Should I Buy Into My Company’s Employee Share Schemes?
Employee Share Schemes (ESS) give employees the opportunity to purchase company shares as part of their employment benefits, salary package, promotion bonus, or retirement option. Depending on the terms of the agreement, the company’s financial status, and your career plans signing up for an ESS may be one of the best decisions you’ll ever make.
Getting the Shares
Providing ESS is a way of aligning the employee’s interest with the company’s targets. Companies also use this to motivate and increase their employees’ productivity by making ESS part of an incentive program.
Holding a share means owning a part of the company, no matter how small it may be. It gives you a certain degree of ownership which strengthens your sense of commitment and responsibility to your work. Your motivation will start to take roots in thinking that the better your performance is, the more you contribute to the company’s success, and thus the better returns you get from the rising stock price.
Your company may or may not have this option but when they do, they usually offer it through the following ways:
- Offered as part of a contract that ties you to the company for a specific period of time
- Paid through salary deduction in tranches
- Offer shares at a discount to be paid upfront
- Part of a performance bonus to promoted individuals instead of compensating them with higher salaries
Any regular employee may be given an option to buy and invest in the company’s shares. Most established companies offer common shares as an equity investment, expecting to give employees capital gains as the stock price rises. Smaller companies, however, may give only ‘pseudo’ shares that regularly pay dividends but do not have the associated voting rights during stockholder meetings.
Typically, ESS agreements last for 2-15 years, depending on the company’s financial stability. When your company offers an ESS or you’re thinking of getting into one, make sure you get information on the following from your employer:
- Why are you given the option to purchase shares?
- What are the benefits of getting into the program?
- How can your performance affect the company’s goals and, consequently, its share price?
- How valuable are the shares and how is the price determined?
- How to track the share’s price progress?
- When can you buy/sell shares?
- What happens when you resign?
- Are there instances where your shares may be forfeited by the company?
These are some of the most important questions you need to ask your employer about before signing any agreement.
Companies typically use ESS to attract more employees, retain loyal ones, and motivate new hires to add more value to the company. This is a very interesting option, especially if the company is experiencing a boom in growth.

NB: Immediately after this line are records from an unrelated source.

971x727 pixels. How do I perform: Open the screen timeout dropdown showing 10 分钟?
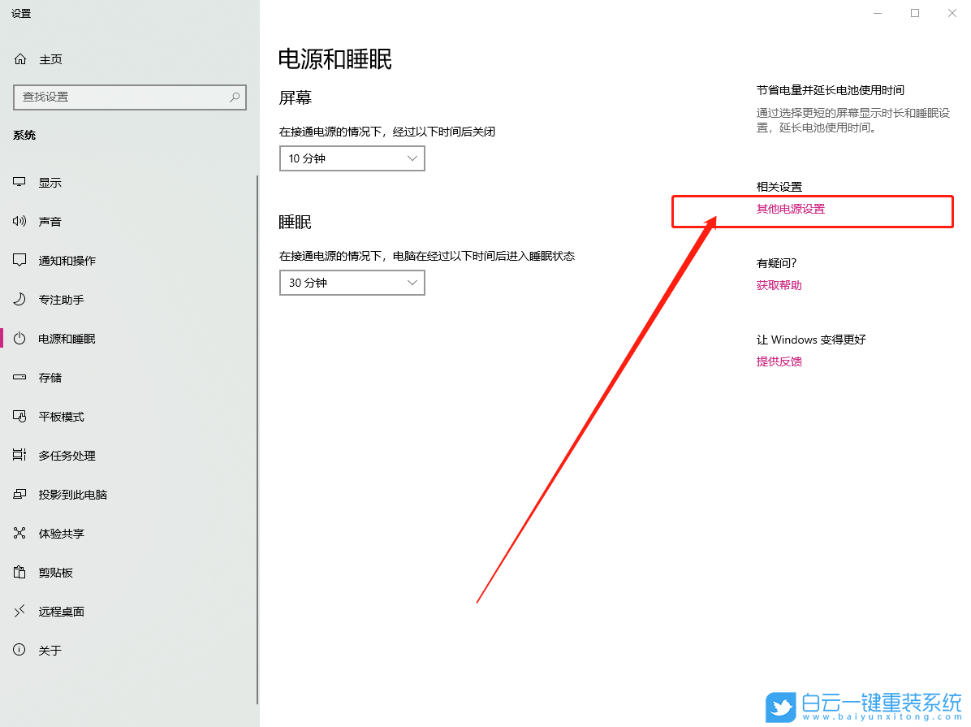tap(352, 158)
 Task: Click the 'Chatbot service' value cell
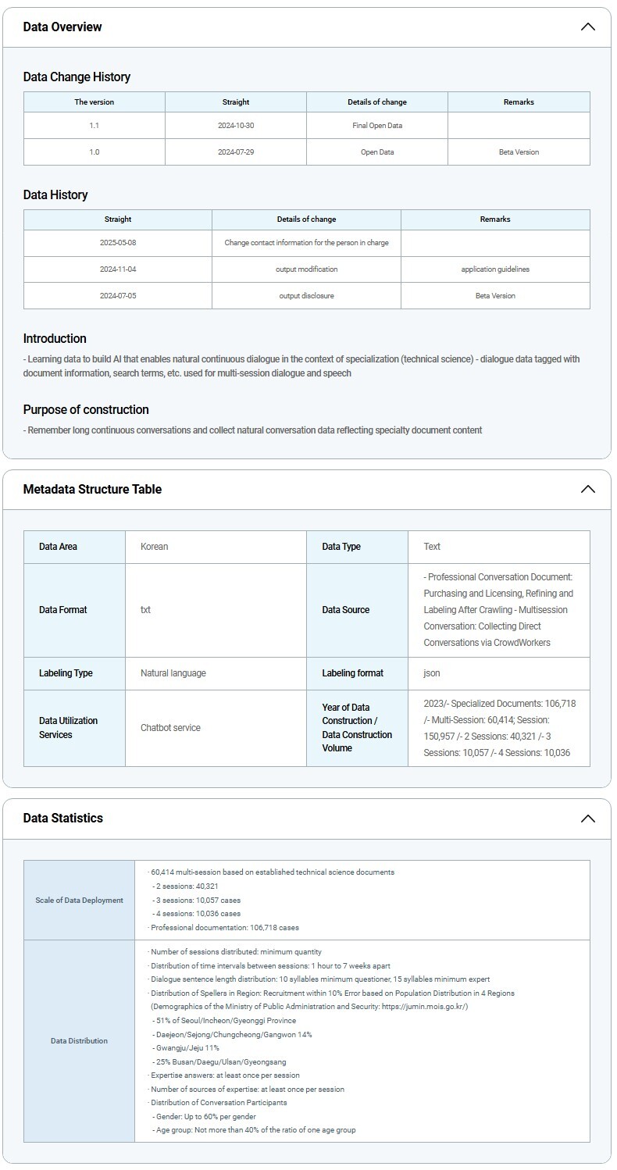coord(170,728)
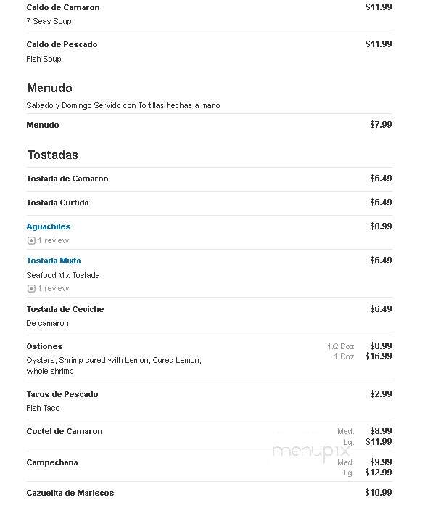Click the Tostada de Ceviche item
This screenshot has width=441, height=511.
pos(65,309)
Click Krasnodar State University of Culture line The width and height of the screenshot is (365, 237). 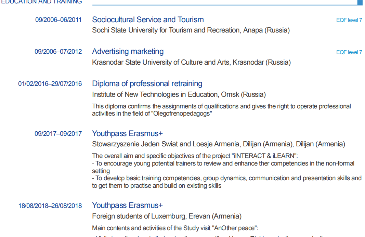click(191, 63)
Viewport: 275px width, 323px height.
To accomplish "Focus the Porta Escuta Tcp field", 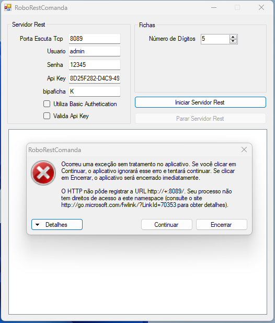I will (95, 39).
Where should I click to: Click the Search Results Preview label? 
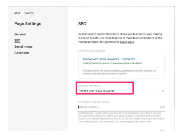coord(92,51)
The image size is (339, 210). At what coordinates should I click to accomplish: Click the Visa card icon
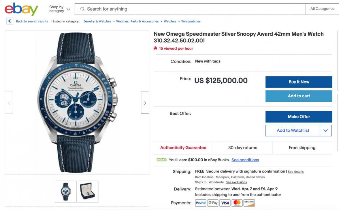point(225,203)
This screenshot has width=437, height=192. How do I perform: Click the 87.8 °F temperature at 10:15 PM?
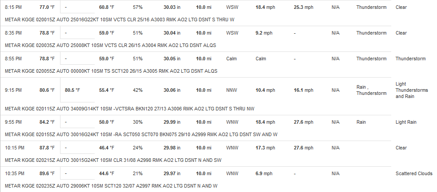(x=47, y=148)

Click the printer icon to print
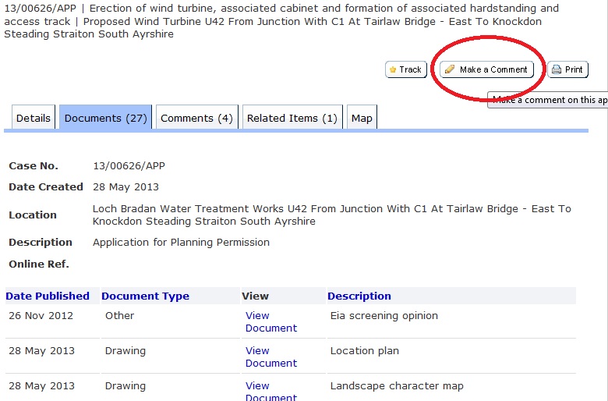click(557, 70)
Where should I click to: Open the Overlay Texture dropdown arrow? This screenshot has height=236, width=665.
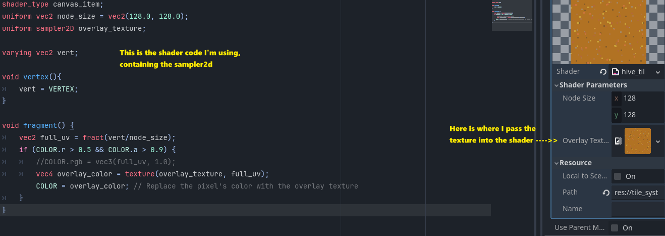[657, 141]
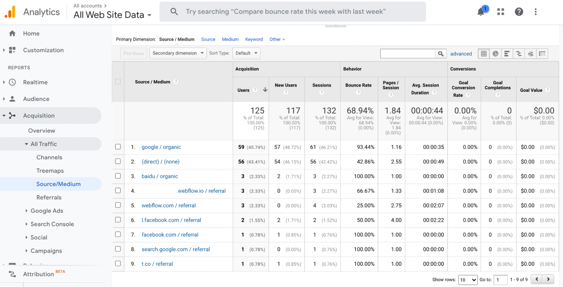This screenshot has width=563, height=287.
Task: Open the webflow.com / referral row link
Action: pos(168,206)
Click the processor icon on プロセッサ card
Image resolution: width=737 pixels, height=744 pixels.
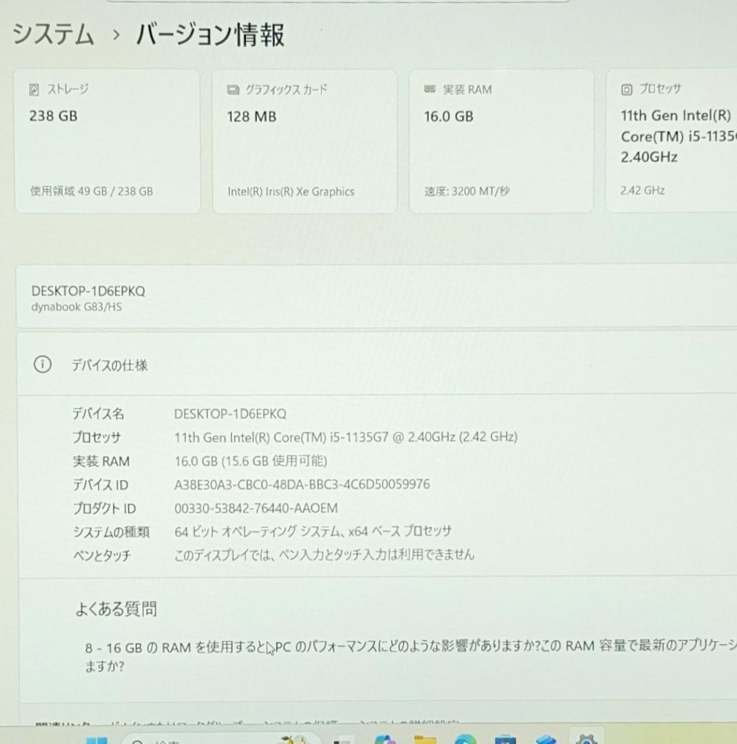coord(625,89)
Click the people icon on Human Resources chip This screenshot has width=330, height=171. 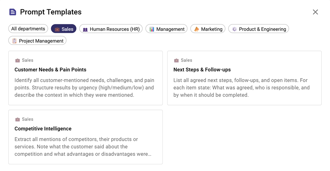pos(85,29)
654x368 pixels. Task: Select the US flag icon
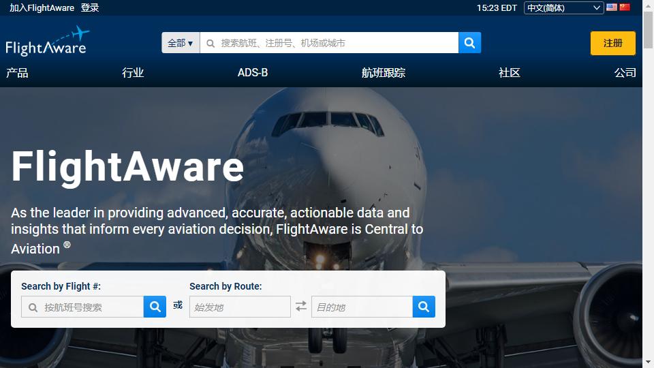point(612,7)

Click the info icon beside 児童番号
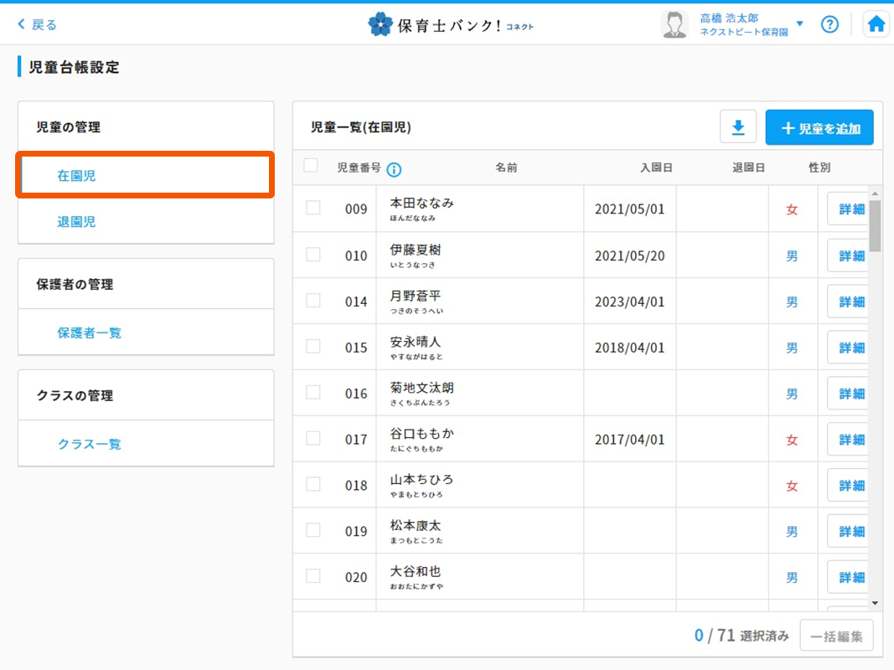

Aside from purchasing the shares at a lower price, you also get to enjoy buying without having to pay for brokerage or other transaction fees. Purchased options may also be eligible for tax benefits depending on the ESS policy.
With established companies existing for years in the market, stock options provide a certain amount of security to employees. Those who want to work with the company until they retire often see this as a good investment opportunity to add to their retirement fund.
For those who are working with a startup company, it’s exciting to have a sizable share of an organization with the potential to fly as high as Facebook when it publicly listed. Riding the stock of a rising company can give insurmountable gains when its price skyrockets.
Unlike owning publicly listed shares of the company through a brokerage firm, more access constraints are placed on shares offered through ESS. For one, there’s usually a window or timeframe when you’re allowed to buy or sell your shares. You also have to get the approval of your company to complete transactions. If the purchase is done through a staggered payment scheme, employees are not allowed to sell the shares until full payment is completed within the agreed period of time. If the shares are issued based on performance milestones, you’re required to meet performance targets or sign employment bonds before all of your purchased shares are released.
Some companies will even force you to return the shares or sell them at spot rate upon tendering your resignation, depending on the terms detailed in your purchase agreement.
ESS are attractive options that have a lot of potential upsides. The promise of getting a stock at the early stages before it rises is the most exciting part, especially for investors who are versed in how the stock market works. However, the stock market is a rollercoaster ride wherein you can get to the high ground at one point, only to find yourself at the bottom pit the following day.
Before purchasing stock options offered by your company, do your due diligence in looking at the financial statements, investor outlook, and market sentiment on the company. Determine whether you really are buying discounted share prices of an undervalued company or you’re riding a sinking ship.
Consider also your financial situation before getting into an ESS. Going for a salary deduction in return for purchasing shares may not be the best idea if this will put you in a bind in paying your bills and other financial responsibilities. Instead of paying for the shares, you may be better off putting it in a super or other investment vehicles.
Always study the fine print of your share purchase agreement and see if it’s in line with your career plans. If you see this solely as an investment opportunity, make sure you study when you can buy/sell shares, what happens to your shares when you resign, and if you’re eligible to receive dividends. Otherwise, if you plan to stay at the company until your retire, signing up for an ESS is a sound decision.